TEXT SHOWN:

_ _ _ _

Nine years have passed since the controversial 5-4 decision of the United States Supreme Court in the eminent domain case of Kelo v. City of New London. What the advocates for economic development argued, fought for and supported has resulted in a 90 acre vacant wasteland where the homes of 7 small town residents once flourished.

Seizing the private property of the 7 Fort Trumbull residents would allow the City of New London to turn the property over to private developers to build luxury apartments, office buildings, retail space, restaurants and many more recreational hot spots. Pfizer, a leading pharmaceutical company, was also on board with the intent to build a research facility to generate new jobs and tax revenue for New London. The City seemed ecstatic about saving their “distressed municipality” which faced high rates of unemployment and economic decline and the Supreme Court ate up their sob story. To the Supreme Court, the idea of economic rejuvenation apparently outweighed the cost of the owners’ property rights and all American’s Constitutional liberties.

The 7 residents, including Susette Kelo, argued that taking private property and turning it over to a private company such as Pfizer “does not qualify as… public use.” However, the Supreme Court held otherwise stating that “the City’s development plan was not adopted ‘to benefit a particular class of identifiable individuals.’”

The Supreme Court, agreeing with the trial court, concluded that the City was rebuilding for growth and prosperity to benefit its citizens and that Pfizer “was not ‘the primary motivation or effect of this development plan’; instead, ‘the primary motivation … was to take advantage of Pfizer’s presence.’”

Pfizer was offered an 80-percent, 10-year property tax abatement for a $300 million research facility which the Supreme Court did not find suspicious.

So the residents were forced to take the compensation for the parcels they called home and the City was allowed to acquire the properties to turn them over to the developers to build their Pfizer project. If only this was a happily-ever-after story. Today the lots of those residents are filled with overgrown grass instead of high-rise buildings and upscale pedestrian “riverwalks.” In 2009, Pfizer backed out of its plan to build the research facility and redevelopment plans seized just as abruptly as they began.

_ _ _ _

(Pixel coordinate grounding lines)
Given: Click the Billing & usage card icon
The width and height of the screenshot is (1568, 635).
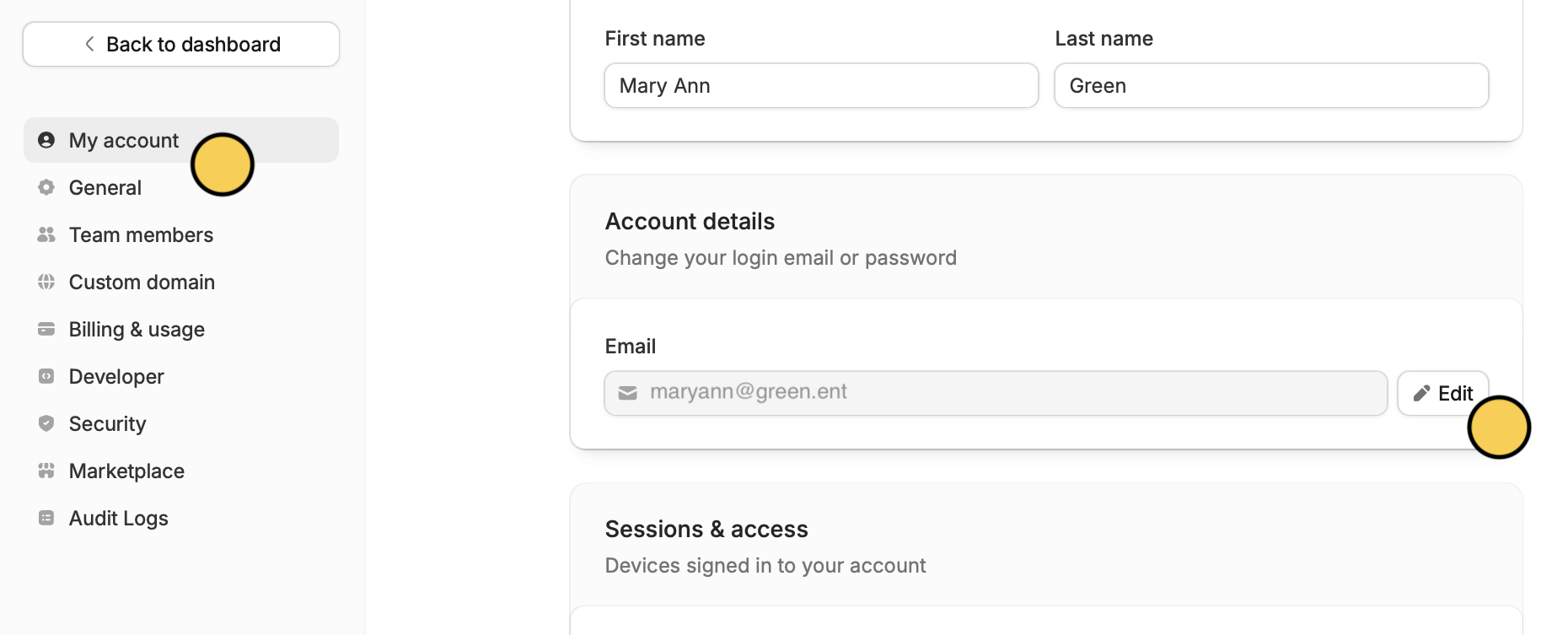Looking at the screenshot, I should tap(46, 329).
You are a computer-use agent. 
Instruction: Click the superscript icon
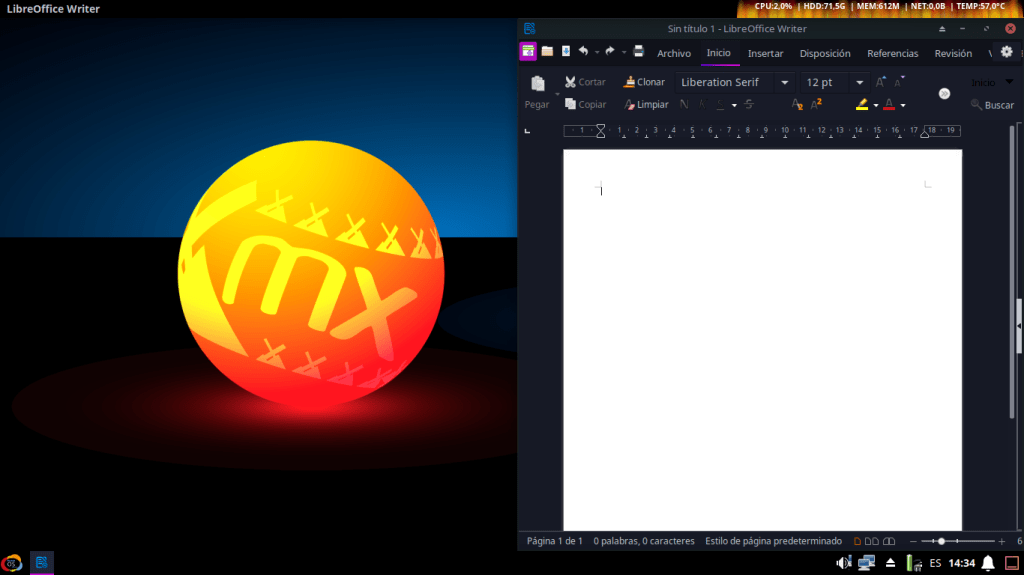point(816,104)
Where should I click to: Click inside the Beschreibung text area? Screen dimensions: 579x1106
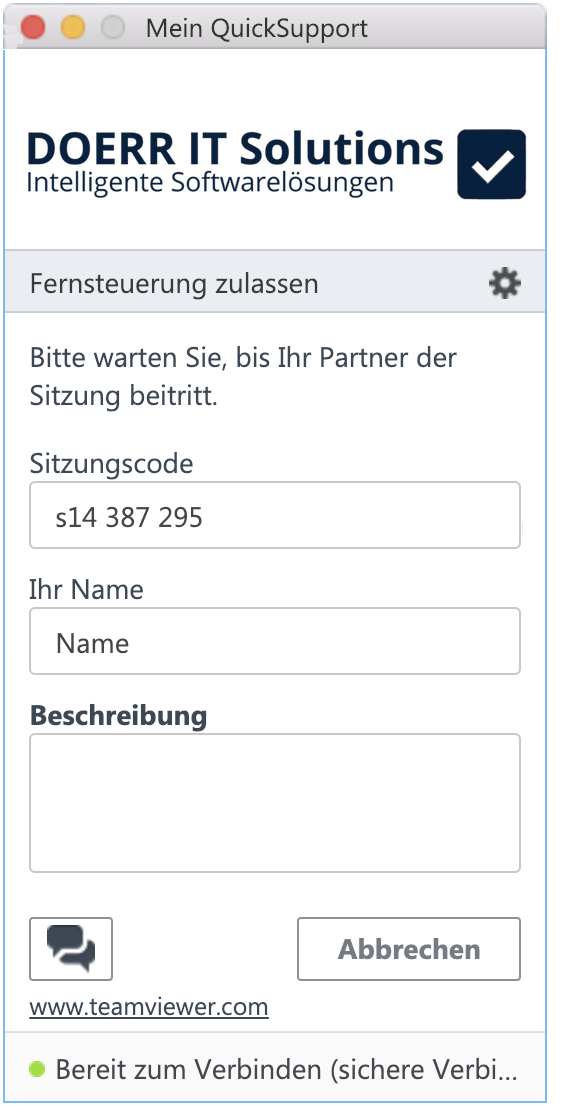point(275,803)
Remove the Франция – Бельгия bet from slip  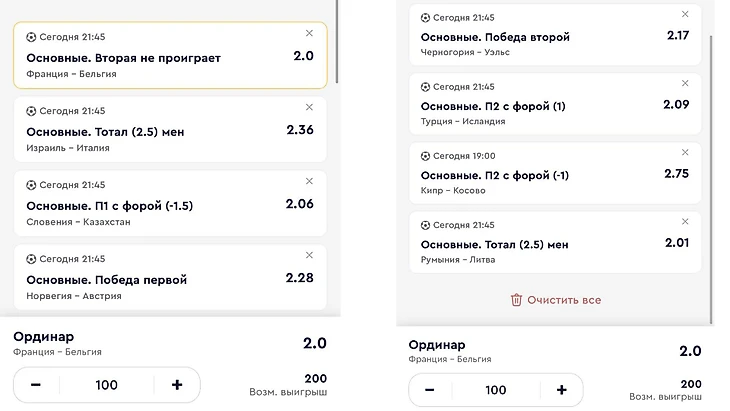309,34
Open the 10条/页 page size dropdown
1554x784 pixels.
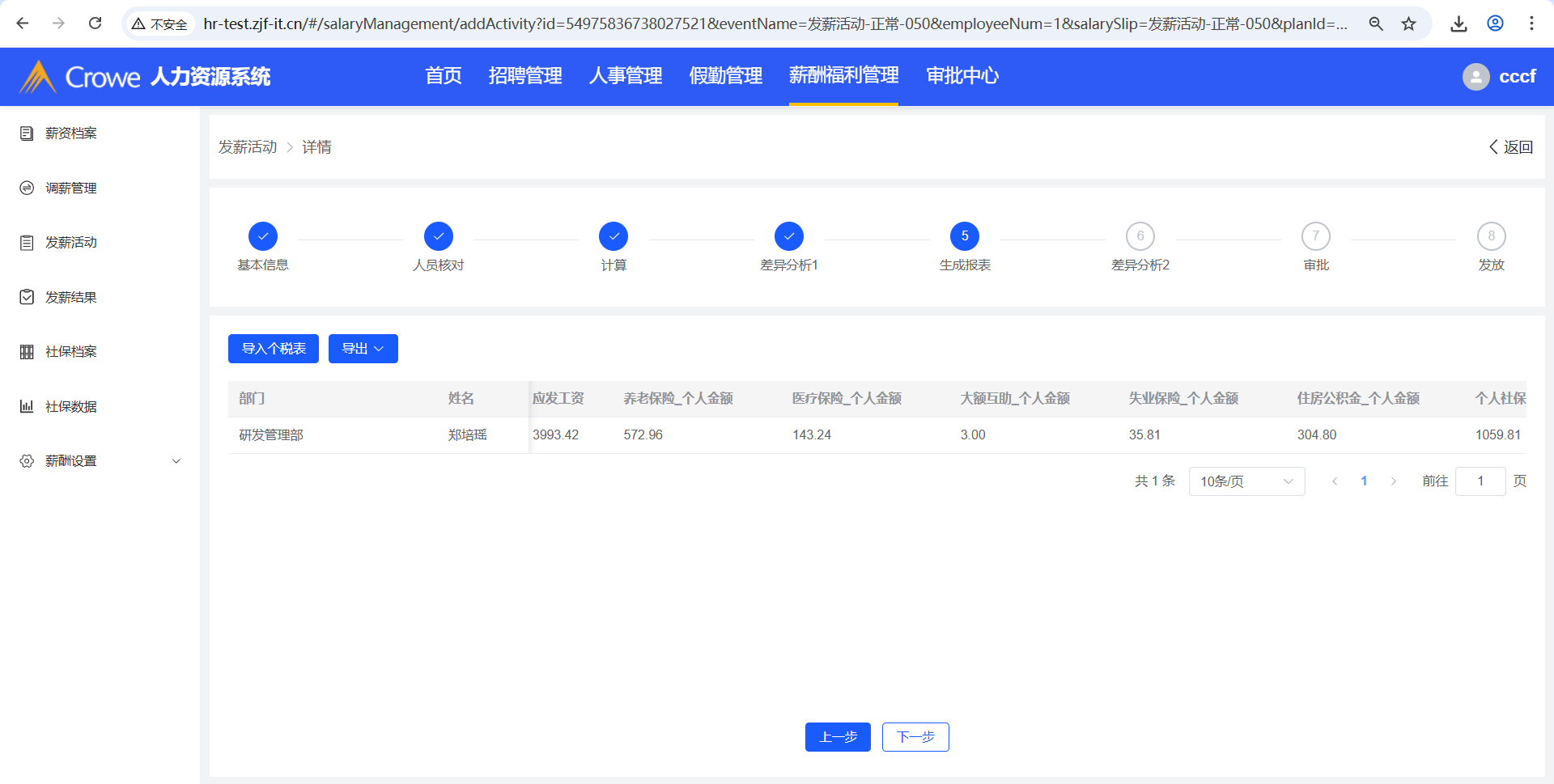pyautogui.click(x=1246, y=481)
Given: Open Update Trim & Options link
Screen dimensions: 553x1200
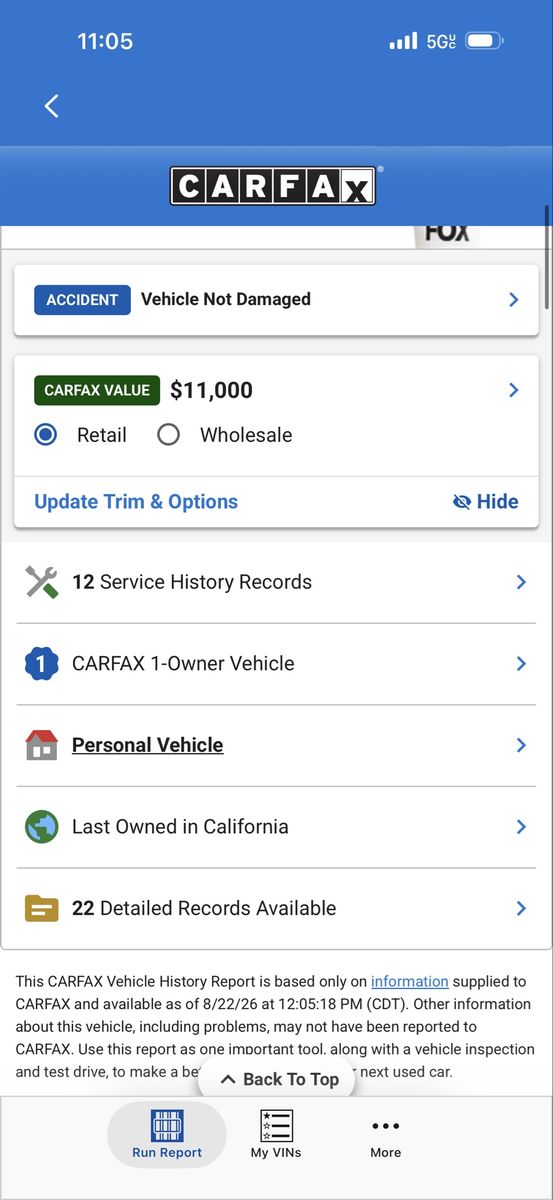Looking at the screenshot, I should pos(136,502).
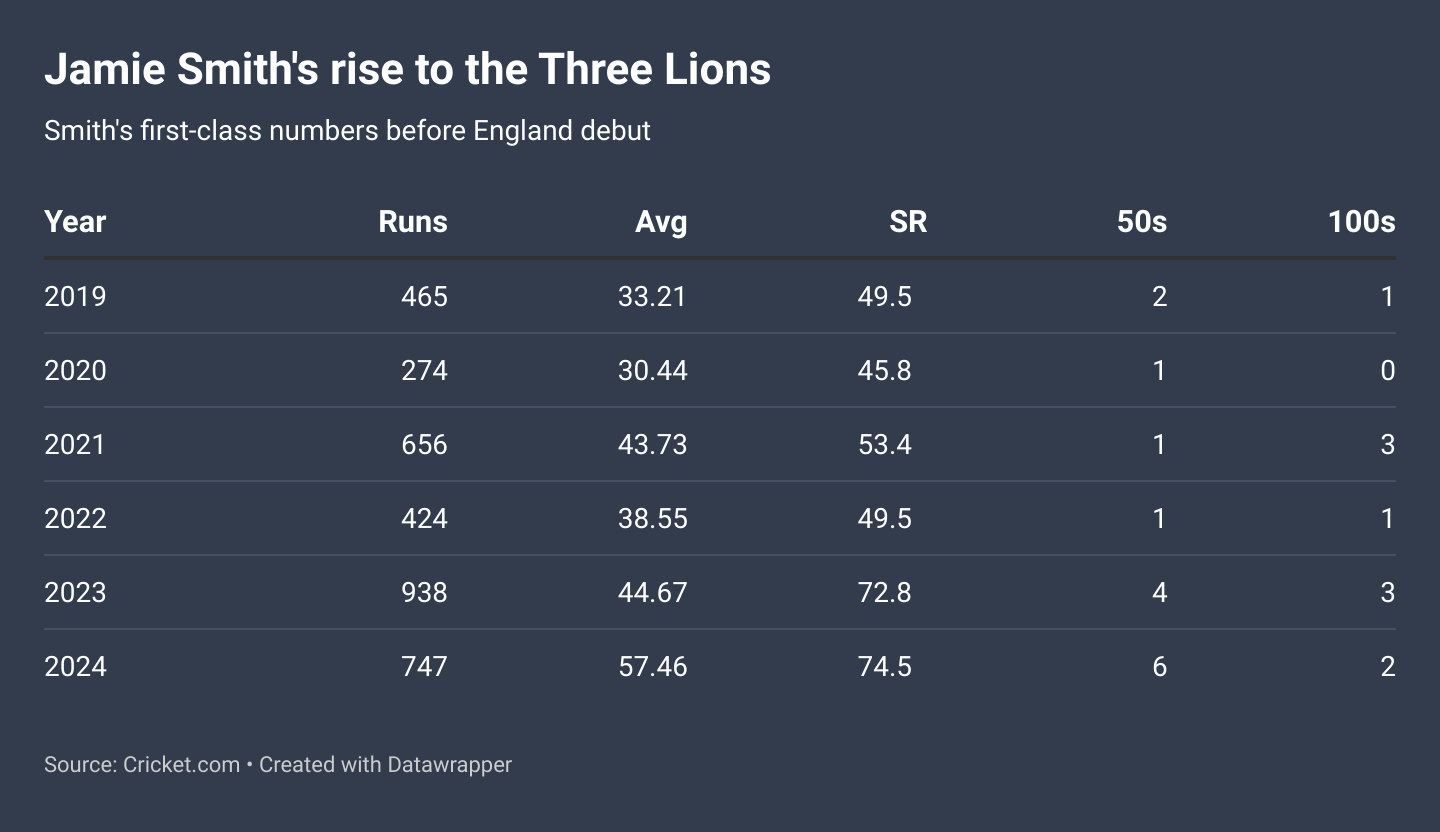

_ _ _ _

SET OF TASKS:
1. Using the text about Kelo v. City of New London, say whether each statement agrees with it. Answer yes or no and quote the deciding words. (a) The Supreme Court decided the case by a 5-4 vote. (b) Pfizer was offered a 50-percent property tax abatement. (c) Pfizer dropped its plan for the research facility in 2009.
2. Carry on the text about the Kelo v. City of New London case, starting after its last sentence.
The lines play no part in any of this.

SOLVED PROBLEMS:
1.
(a) Yes: "the controversial 5-4 decision of the United States Supreme Court"
(b) No: "Pfizer was offered an 80-percent, 10-year property tax abatement"
(c) Yes: "In 2009, Pfizer backed out of its plan to build the research facility"

2.
The waters were a little murky; what does it matter? Possibly, those murky waters would have been forgotten if there was some type of redevelopment and economic growth in Fort Trumbull. But there wasn’t. The whole plan turned to nothing and the Supreme Court’s decision spiraled into a disaster. It shocked and scared many because it set precedent for private companies to take interest of citizen owned lands for their own economic interests. It caused many states, including California, to pass laws banning or restricting use of eminent domain for the purposes of economic rejuvenation. Indeed, in the wake of the backlash at Kelo, California did away with redevelopment agencies altogether.

In the end, all that is left are the memories of the once flourishing Fort Trumbull. Although there were no high-rise luxury apartments or gourmet restaurants, the residents of Fort Trumbull were happy with their home town. They fought a hard battle to save what was theirs; they pursued their rights to life, liberty and property. However, where there is no security for rights to property there is, consequently, no liberty.

On a somewhat brighter note for the future, dissenting Justice Antonin Scalia later predicted that the decision in Kelo would be overturned. He reportedly stated, “My court has, by my lights, made many mistakes of law…but it has made very few mistakes of political judgment, of estimating how far… it could stretch beyond the text of the Constitution without provoking overwhelming public criticism and resistance. Dred Scott was one mistake…Roe v. Wade was another… And Kelo, I think, was a third.”